I never expected to write these words: I have alopecia.
At first, it was a small patch. Just a spot I noticed in the mirror one morning, hidden behind a part in my hair. I brushed it off — stress, maybe? A bad batch of products? Life was busy, and there was always something else to think about. But then the patches grew. More hair in the shower drain. More in my brush. More on my pillow.
Eventually, I couldn’t ignore it anymore. I saw a doctor. Then a specialist. And then came the diagnosis: alopecia areata.
I didn’t cry right away. I sat in the office and nodded, clutching the pamphlet like it was a life preserver. But when I got home and looked at myself in the mirror — really looked — it hit me. Hard.
Hair, for many of us, is tied to identity. Style, beauty, gender expression, even culture — it’s all wrapped up in those strands. Losing it felt like losing control. Like losing a part of myself I didn’t even realize I was clinging to.
But here’s the truth I’ve started to uncover, slowly, painfully, and honestly: alopecia is not the end. It’s a new beginning. There is power in facing something you didn’t choose and saying, “I’m still me.”
If you’re reading this and going through something similar, I see you. Whether you’re covering up, shaving it all off, rocking a wig, or letting the patches show — your journey is yours, and it is valid
Finding out I have alopecia as Man- William J.
Honestly, I didn’t think much about hair — until I started losing mine.
At first, it seemed like the usual male pattern baldness creeping in. No big deal. Hairlines recede. Barbers get quieter. It happens. But this was different. Sudden patches. Smooth, round spots that weren’t thinning — they were just… gone. I wasn’t shedding, I was disappearing.
Eventually, I went to a doctor, still half-convinced it was something temporary. Maybe stress, maybe something with my diet, or an allergic reaction. I walked out with a diagnosis I hadn’t expected: alopecia areata.
Alopecia. It sounded clinical, distant. But it hit personal and fast. I didn't have a family history. I wasn't sick. I didn’t feel like I “fit” the diagnosis. I didn’t even really understand what it meant — other than that my hair was falling out, and no one could tell me when (or if) it would grow back. I felt alone in the process. Today, I am learning to live with the support of communities like Alo Together.
Learning My Child Has Alopecia- Parents of Jamie K.
One evening during our bedtime routine, I was brushing my child’s hair when I noticed a small, smooth circle near the back of their head. I paused. Rubbed it gently with my fingers. “Maybe it’s just from the way they were lying down,” I told myself. “Nothing to worry about.”
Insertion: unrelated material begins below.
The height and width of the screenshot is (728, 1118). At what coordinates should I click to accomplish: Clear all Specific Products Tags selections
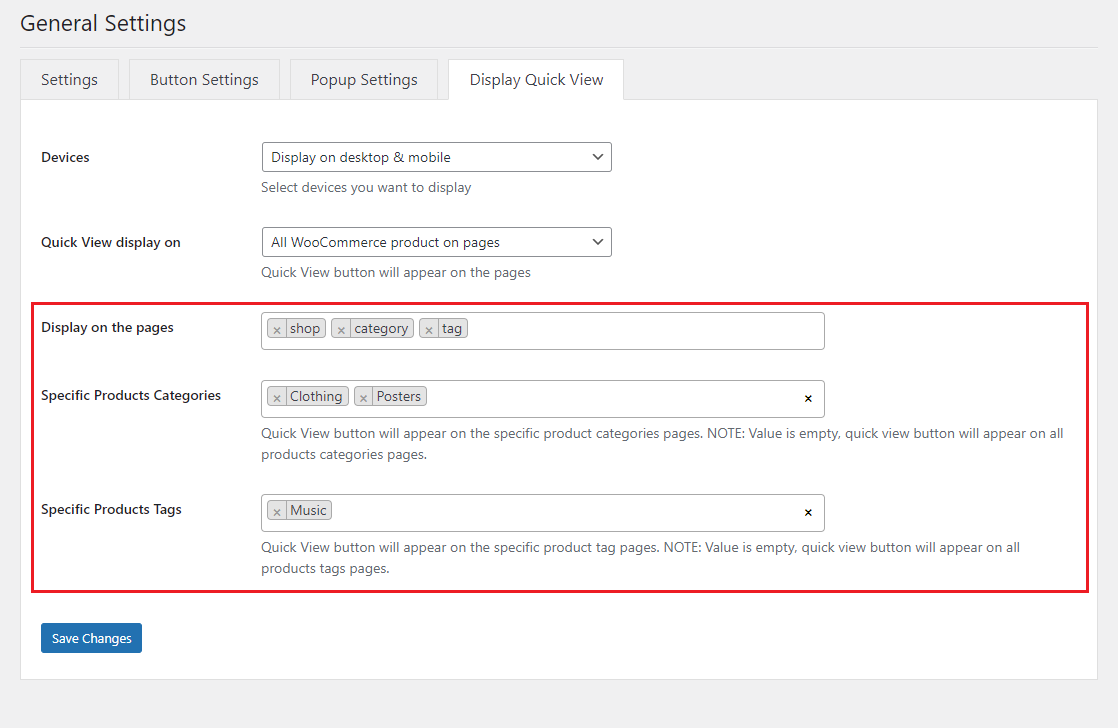(808, 512)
But days later, there was another patch. Then another.
At first, we tried not to panic. Kids lose hair sometimes. Maybe it was stress, maybe a vitamin deficiency. We booked appointments. We asked questions. We waited for answers. And then, finally, we got one: alopecia areata.
Three words that shifted the ground beneath us.
As a parent, your instinct is to protect. To fix things. To comfort. But nothing prepared me for this — for the helplessness I felt watching my child try to understand what was happening to their own body, why their classmates might stare, why there’s no clear “cure.”
But here’s what I’ve learned — and what I’m still learning.
Alopecia doesn’t define my child. Yes, it’s a part of their journey now, but it doesn’t change who they are: curious, bright, creative, resilient. If anything, it’s revealing a kind of quiet strength I didn’t know they had.
To other parents walking this road: I see you. It’s okay to grieve. It’s okay to be scared. But know that you’re not alone, and neither is your child. There is strength in softness, power in support, and healing in community.